■ WHAT THE EXERCISE ASKS ■
The required output is the exact run of lines from the one bearing "Given: Click the Top Most Rated Food heading" through the final line of the listing below, with the pictures removed.

⁂

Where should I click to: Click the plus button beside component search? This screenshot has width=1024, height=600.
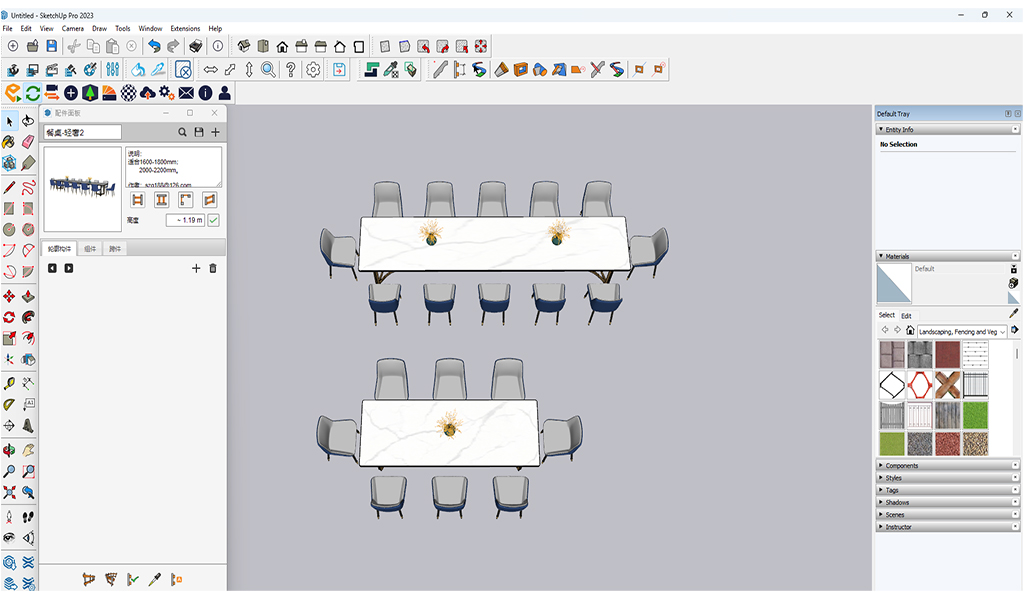click(215, 132)
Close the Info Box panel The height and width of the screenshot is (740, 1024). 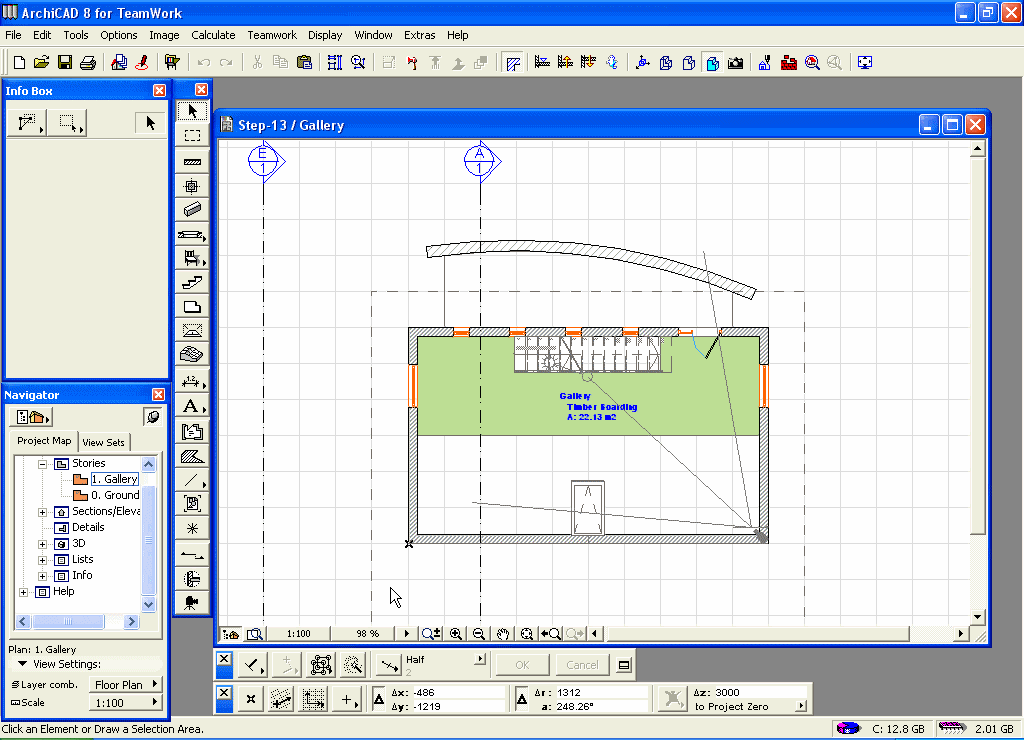click(159, 91)
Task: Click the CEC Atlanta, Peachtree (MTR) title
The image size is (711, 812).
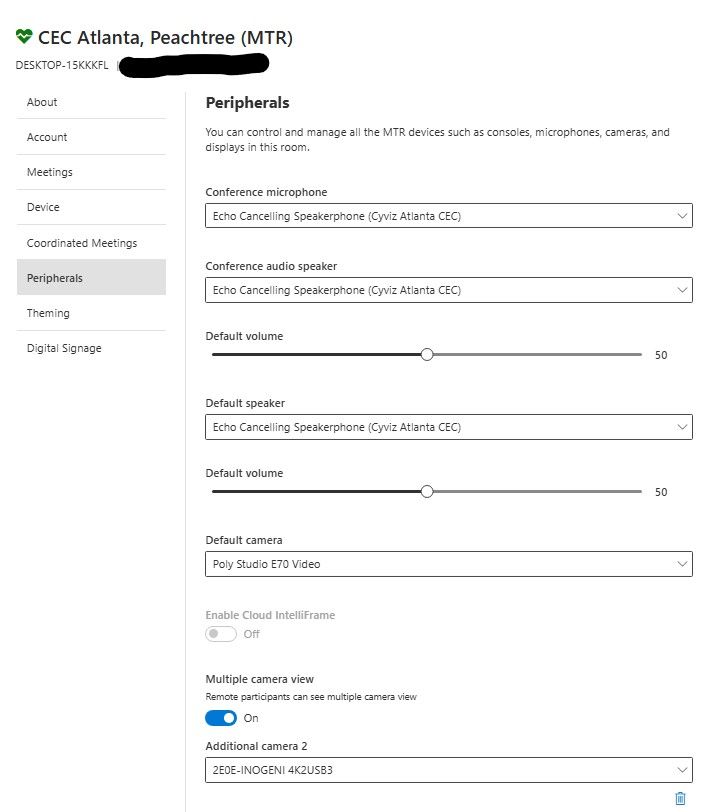Action: point(165,38)
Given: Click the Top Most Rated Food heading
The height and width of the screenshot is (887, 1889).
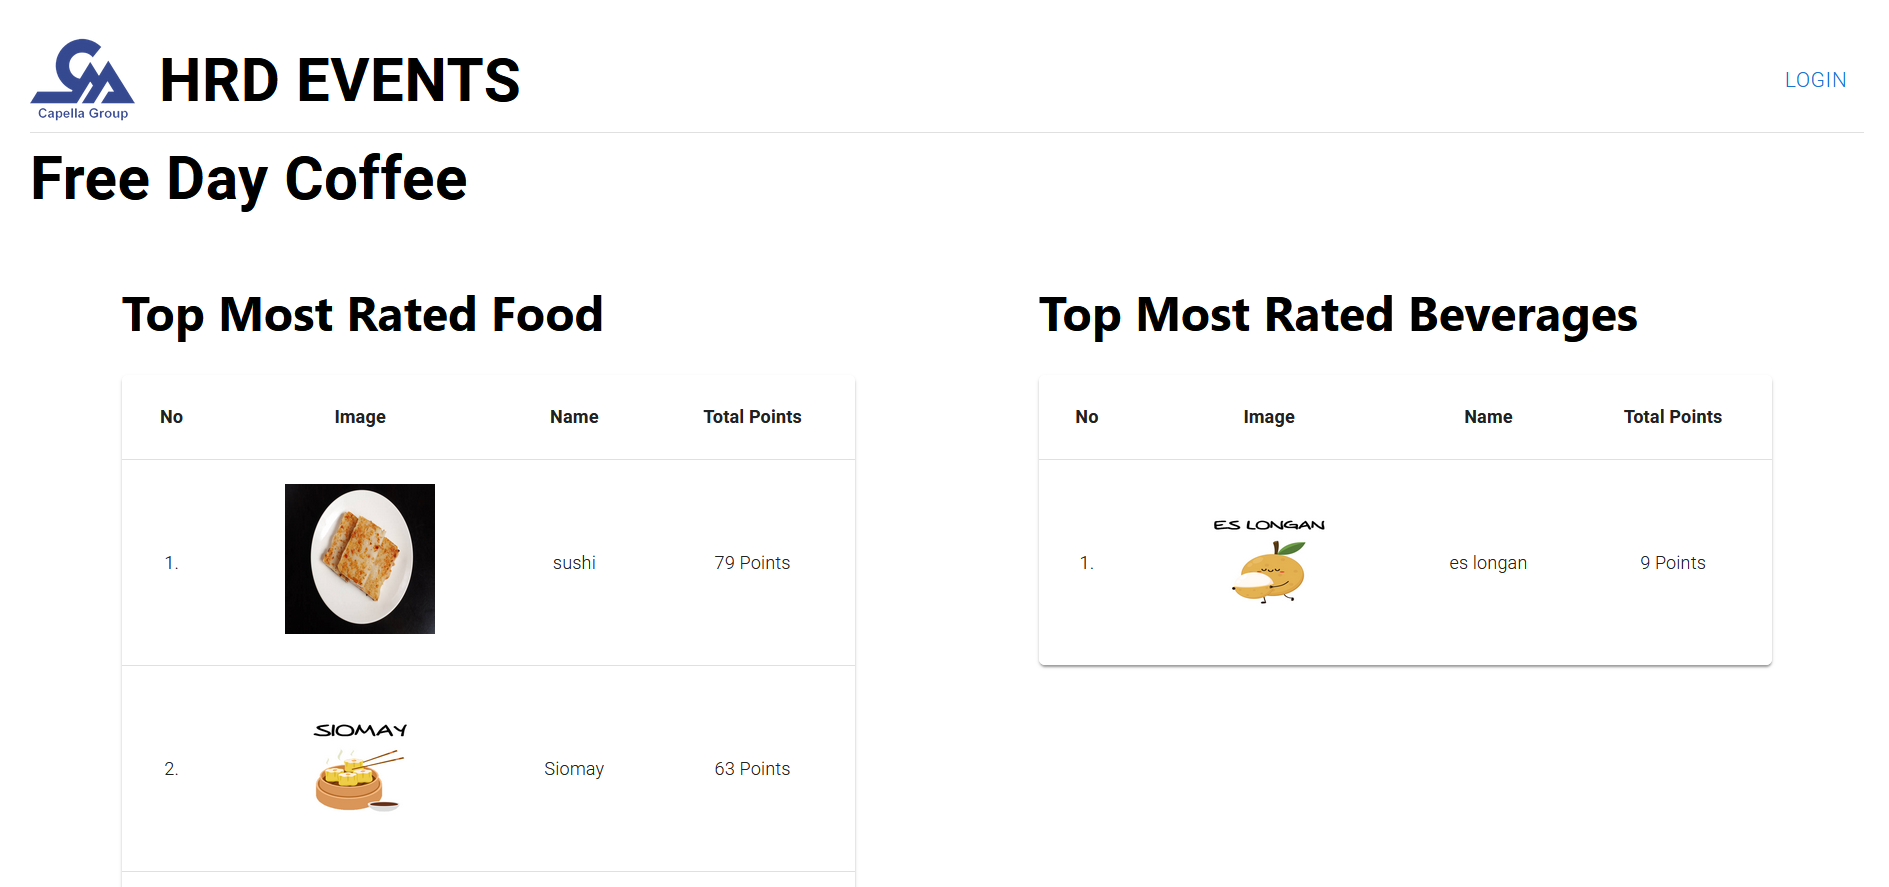Looking at the screenshot, I should click(363, 315).
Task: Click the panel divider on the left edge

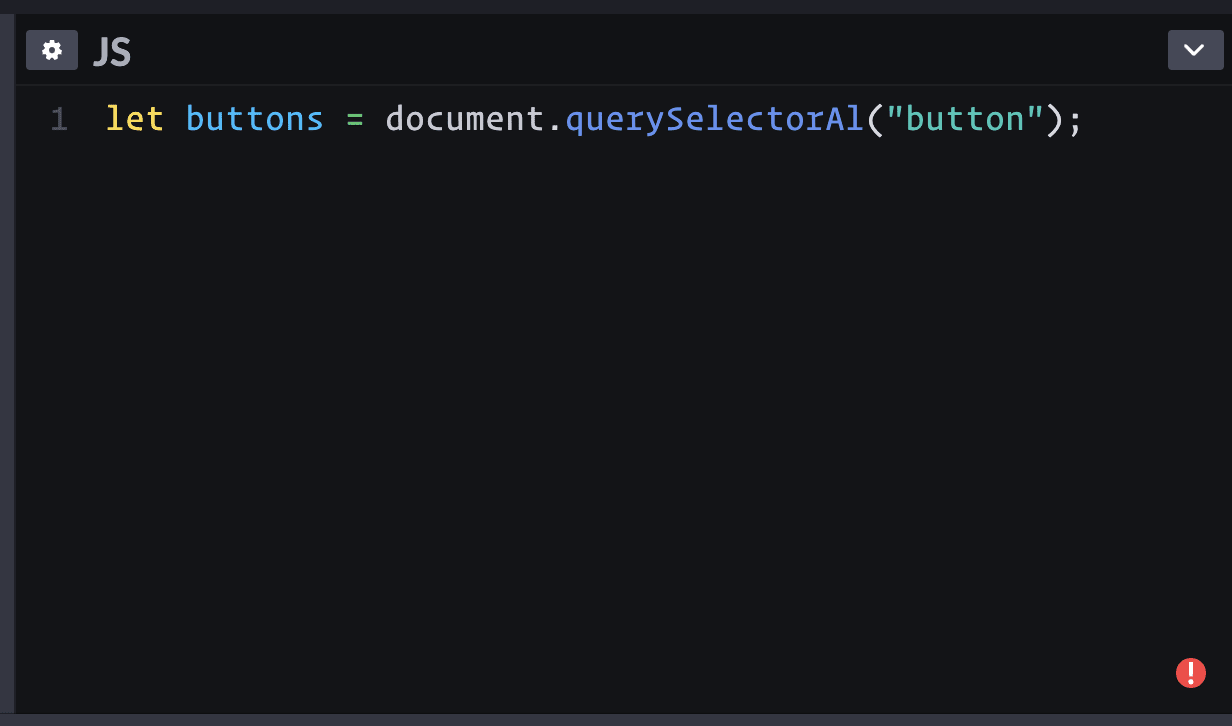Action: pyautogui.click(x=8, y=363)
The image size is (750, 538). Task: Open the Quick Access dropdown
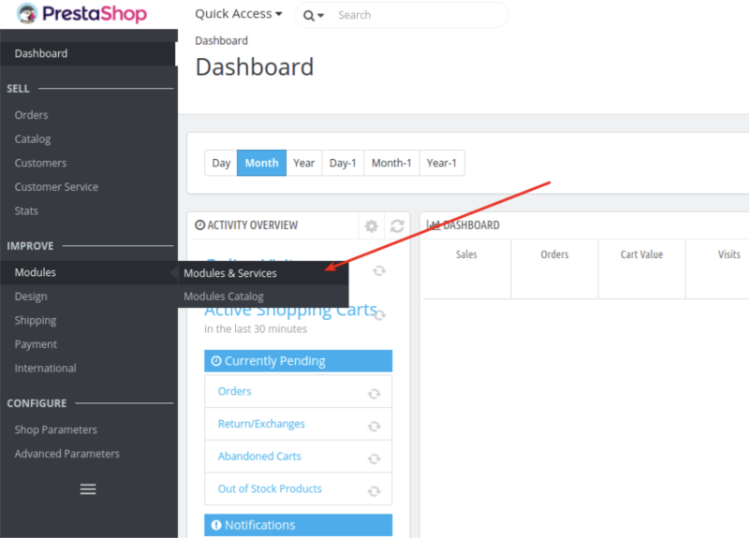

⁂

■ RESPONSE TO THIS EXERCISE ■
Given: Click the Top Most Rated Food heading
The height and width of the screenshot is (887, 1889).
Looking at the screenshot, I should click(363, 315).
Task: Click the panel divider on the left edge

Action: pyautogui.click(x=8, y=363)
The image size is (750, 538). Task: Open the Quick Access dropdown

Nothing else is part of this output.